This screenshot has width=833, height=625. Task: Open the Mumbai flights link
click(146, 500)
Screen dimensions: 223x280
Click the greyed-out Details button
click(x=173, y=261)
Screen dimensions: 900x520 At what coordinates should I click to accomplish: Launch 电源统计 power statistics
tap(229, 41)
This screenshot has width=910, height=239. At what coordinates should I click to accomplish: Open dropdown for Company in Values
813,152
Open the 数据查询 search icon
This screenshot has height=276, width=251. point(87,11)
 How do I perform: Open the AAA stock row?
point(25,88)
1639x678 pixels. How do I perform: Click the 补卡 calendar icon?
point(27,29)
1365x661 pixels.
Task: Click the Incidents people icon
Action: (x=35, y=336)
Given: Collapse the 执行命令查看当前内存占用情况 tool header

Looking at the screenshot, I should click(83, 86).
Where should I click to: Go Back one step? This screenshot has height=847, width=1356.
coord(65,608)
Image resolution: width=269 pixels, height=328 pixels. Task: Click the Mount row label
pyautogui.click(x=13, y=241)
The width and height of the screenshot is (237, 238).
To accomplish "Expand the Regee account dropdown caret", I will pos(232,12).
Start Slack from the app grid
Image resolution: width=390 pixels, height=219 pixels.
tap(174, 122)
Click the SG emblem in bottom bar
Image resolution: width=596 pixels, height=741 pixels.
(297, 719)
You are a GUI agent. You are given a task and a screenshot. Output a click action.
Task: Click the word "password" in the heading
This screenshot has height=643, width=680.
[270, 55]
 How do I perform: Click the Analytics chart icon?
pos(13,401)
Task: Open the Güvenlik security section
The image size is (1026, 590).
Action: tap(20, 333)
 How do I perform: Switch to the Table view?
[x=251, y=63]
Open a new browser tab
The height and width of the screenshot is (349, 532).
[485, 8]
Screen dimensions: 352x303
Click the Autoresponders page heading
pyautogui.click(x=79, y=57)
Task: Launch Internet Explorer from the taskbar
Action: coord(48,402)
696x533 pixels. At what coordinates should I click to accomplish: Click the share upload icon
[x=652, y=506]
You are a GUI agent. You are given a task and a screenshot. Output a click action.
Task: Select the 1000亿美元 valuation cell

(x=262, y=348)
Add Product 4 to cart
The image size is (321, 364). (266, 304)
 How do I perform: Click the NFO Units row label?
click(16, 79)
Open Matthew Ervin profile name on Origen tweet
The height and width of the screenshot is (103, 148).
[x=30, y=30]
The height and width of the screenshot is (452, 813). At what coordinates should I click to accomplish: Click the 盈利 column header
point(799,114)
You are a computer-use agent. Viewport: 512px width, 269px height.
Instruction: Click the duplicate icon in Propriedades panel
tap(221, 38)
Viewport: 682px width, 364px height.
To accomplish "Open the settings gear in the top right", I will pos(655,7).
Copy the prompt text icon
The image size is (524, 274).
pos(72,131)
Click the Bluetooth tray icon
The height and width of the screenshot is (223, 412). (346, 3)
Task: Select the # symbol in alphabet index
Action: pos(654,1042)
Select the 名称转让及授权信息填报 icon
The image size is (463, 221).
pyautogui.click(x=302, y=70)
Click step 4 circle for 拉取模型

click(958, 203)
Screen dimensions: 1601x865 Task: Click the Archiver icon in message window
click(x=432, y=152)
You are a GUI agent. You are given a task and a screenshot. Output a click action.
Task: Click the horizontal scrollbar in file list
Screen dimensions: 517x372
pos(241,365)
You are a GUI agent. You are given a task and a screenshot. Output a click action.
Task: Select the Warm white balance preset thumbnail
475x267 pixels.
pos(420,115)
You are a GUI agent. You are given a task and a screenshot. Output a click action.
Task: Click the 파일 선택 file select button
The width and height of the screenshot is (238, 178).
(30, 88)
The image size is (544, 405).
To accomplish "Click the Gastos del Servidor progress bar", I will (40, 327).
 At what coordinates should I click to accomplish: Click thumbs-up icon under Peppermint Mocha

_WHAT YOU SHOULD DO_
Repeat the data above in full, word for word.

_COMPLETED EXERCISE_
This screenshot has width=833, height=625. Task: Open the Mumbai flights link
click(146, 500)
Screen dimensions: 223x280
Click the greyed-out Details button
click(x=173, y=261)
Screen dimensions: 900x520 At what coordinates should I click to accomplish: Launch 电源统计 power statistics
tap(229, 41)
This screenshot has width=910, height=239. At what coordinates should I click to accomplish: Open dropdown for Company in Values
813,152
Open the 数据查询 search icon
This screenshot has height=276, width=251. point(87,11)
 How do I perform: Open the AAA stock row?
point(25,88)
1639x678 pixels. How do I perform: Click the 补卡 calendar icon?
point(27,29)
1365x661 pixels.
Task: Click the Incidents people icon
Action: (x=35, y=336)
Given: Collapse the 执行命令查看当前内存占用情况 tool header

Looking at the screenshot, I should click(83, 86).
Where should I click to: Go Back one step? This screenshot has height=847, width=1356.
coord(65,608)
Image resolution: width=269 pixels, height=328 pixels. Task: Click the Mount row label
pyautogui.click(x=13, y=241)
The width and height of the screenshot is (237, 238).
To accomplish "Expand the Regee account dropdown caret", I will pos(232,12).
Start Slack from the app grid
Image resolution: width=390 pixels, height=219 pixels.
tap(174, 122)
Click the SG emblem in bottom bar
Image resolution: width=596 pixels, height=741 pixels.
(297, 719)
You are a GUI agent. You are given a task and a screenshot. Output a click action.
Task: Click the word "password" in the heading
This screenshot has height=643, width=680.
[270, 55]
 How do I perform: Click the Analytics chart icon?
pos(13,401)
Task: Open the Güvenlik security section
The image size is (1026, 590).
Action: tap(20, 333)
 How do I perform: Switch to the Table view?
[x=251, y=63]
Open a new browser tab
The height and width of the screenshot is (349, 532).
[485, 8]
Screen dimensions: 352x303
Click the Autoresponders page heading
pyautogui.click(x=79, y=57)
Task: Launch Internet Explorer from the taskbar
Action: coord(48,402)
696x533 pixels. At what coordinates should I click to accomplish: Click the share upload icon
[x=652, y=506]
You are a GUI agent. You are given a task and a screenshot. Output a click action.
Task: Select the 1000亿美元 valuation cell

(x=262, y=348)
Add Product 4 to cart
The image size is (321, 364). (266, 304)
 How do I perform: Click the NFO Units row label?
click(16, 79)
Open Matthew Ervin profile name on Origen tweet
The height and width of the screenshot is (103, 148).
[x=30, y=30]
The height and width of the screenshot is (452, 813). At what coordinates should I click to accomplish: Click the 盈利 column header
point(799,114)
You are a computer-use agent. Viewport: 512px width, 269px height.
Instruction: Click the duplicate icon in Propriedades panel
tap(221, 38)
Viewport: 682px width, 364px height.
To accomplish "Open the settings gear in the top right", I will pos(655,7).
Copy the prompt text icon
The image size is (524, 274).
pos(72,131)
Click the Bluetooth tray icon
The height and width of the screenshot is (223, 412). (346, 3)
Task: Select the # symbol in alphabet index
Action: pos(654,1042)
Select the 名称转让及授权信息填报 icon
The image size is (463, 221).
pyautogui.click(x=302, y=70)
Click step 4 circle for 拉取模型

click(958, 203)
Screen dimensions: 1601x865 Task: Click the Archiver icon in message window
click(x=432, y=152)
You are a GUI agent. You are given a task and a screenshot. Output a click action.
Task: Click the horizontal scrollbar in file list
Screen dimensions: 517x372
pos(241,365)
You are a GUI agent. You are given a task and a screenshot. Output a click action.
Task: Select the Warm white balance preset thumbnail
475x267 pixels.
pos(420,115)
You are a GUI agent. You are given a task and a screenshot. Output a click action.
Task: Click the 파일 선택 file select button
The width and height of the screenshot is (238, 178).
(30, 88)
The image size is (544, 405).
To accomplish "Click the Gastos del Servidor progress bar", I will (40, 327).
 At what coordinates should I click to accomplish: Click thumbs-up icon under Peppermint Mocha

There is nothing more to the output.